*Directive:*
Rewrite everything from the line with "Mark the number 1 below Agricultura" down to the last line of the data as a numbered list, leaving out blank lines.

※ ※ ※

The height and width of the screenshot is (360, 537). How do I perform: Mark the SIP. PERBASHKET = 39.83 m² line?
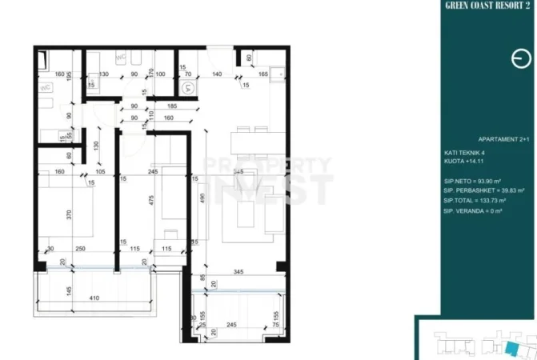483,190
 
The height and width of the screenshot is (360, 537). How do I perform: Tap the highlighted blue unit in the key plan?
511,347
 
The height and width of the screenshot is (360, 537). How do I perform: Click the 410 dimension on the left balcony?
94,300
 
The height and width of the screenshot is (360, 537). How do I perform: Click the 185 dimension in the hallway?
171,106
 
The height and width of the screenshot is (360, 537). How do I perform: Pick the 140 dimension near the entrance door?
215,74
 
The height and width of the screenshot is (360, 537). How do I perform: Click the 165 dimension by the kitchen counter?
262,74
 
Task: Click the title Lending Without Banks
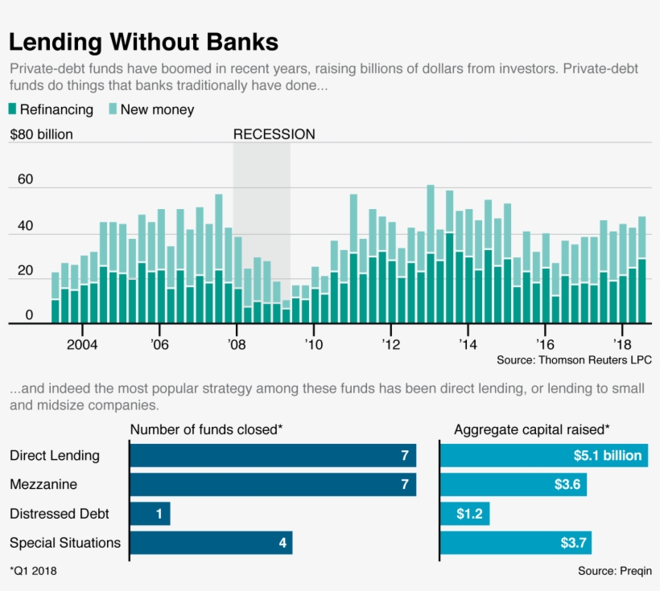(143, 42)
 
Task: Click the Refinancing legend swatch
(12, 109)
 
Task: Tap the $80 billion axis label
(41, 134)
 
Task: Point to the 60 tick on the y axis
(25, 179)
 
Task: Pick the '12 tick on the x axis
(390, 344)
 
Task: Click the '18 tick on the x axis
(622, 344)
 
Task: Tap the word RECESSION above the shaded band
(274, 134)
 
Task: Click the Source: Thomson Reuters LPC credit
(574, 359)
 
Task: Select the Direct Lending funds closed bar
(273, 456)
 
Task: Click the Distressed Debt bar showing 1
(150, 514)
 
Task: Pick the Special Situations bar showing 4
(211, 543)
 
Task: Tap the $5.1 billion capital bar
(544, 456)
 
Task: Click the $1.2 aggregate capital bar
(465, 514)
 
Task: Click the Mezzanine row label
(43, 485)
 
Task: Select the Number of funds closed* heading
(206, 429)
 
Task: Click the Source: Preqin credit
(614, 571)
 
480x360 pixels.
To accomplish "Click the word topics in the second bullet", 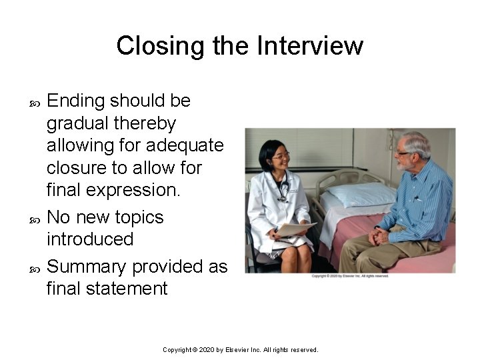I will pyautogui.click(x=139, y=217).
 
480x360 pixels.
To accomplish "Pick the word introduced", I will pyautogui.click(x=90, y=239).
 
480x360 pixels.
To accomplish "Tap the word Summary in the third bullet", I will pyautogui.click(x=87, y=267).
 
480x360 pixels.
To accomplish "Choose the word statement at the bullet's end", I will pyautogui.click(x=130, y=288).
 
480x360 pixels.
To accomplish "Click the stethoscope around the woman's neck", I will pyautogui.click(x=283, y=190).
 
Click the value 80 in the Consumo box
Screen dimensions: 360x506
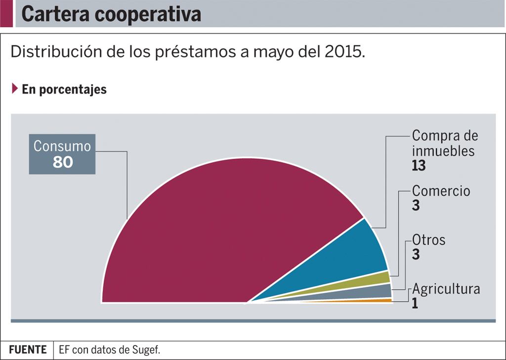[63, 162]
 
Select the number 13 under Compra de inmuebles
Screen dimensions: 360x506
[419, 166]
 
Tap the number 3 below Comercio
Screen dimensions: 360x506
[416, 206]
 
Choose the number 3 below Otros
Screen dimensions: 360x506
[416, 255]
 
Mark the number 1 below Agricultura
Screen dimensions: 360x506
[415, 303]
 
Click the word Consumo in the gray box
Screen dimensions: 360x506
[62, 146]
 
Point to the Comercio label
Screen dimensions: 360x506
[441, 191]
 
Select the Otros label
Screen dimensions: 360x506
[428, 240]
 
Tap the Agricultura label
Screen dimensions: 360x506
[446, 289]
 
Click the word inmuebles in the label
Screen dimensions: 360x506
[443, 150]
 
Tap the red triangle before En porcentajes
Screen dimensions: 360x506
[15, 89]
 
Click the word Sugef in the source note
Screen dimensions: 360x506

※ ※ ※

*Complete answer:*
1. Mark the number 1 below Agricultura
2. Screen dimensions: 360x506
3. [415, 303]
4. Click the word Consumo in the gray box
5. Screen dimensions: 360x506
6. [62, 146]
7. Point to the Comercio label
8. Screen dimensions: 360x506
9. [441, 191]
10. Select the Otros label
11. Screen dimensions: 360x506
12. [428, 240]
13. Tap the Agricultura label
14. Screen dimensions: 360x506
15. [446, 289]
16. Click the word inmuebles in the label
17. Screen dimensions: 360x506
18. [443, 150]
19. Tap the red triangle before En porcentajes
20. Screen dimensions: 360x506
21. [15, 89]
22. Click the word Sugef in the source note
23. Screen dimensions: 360x506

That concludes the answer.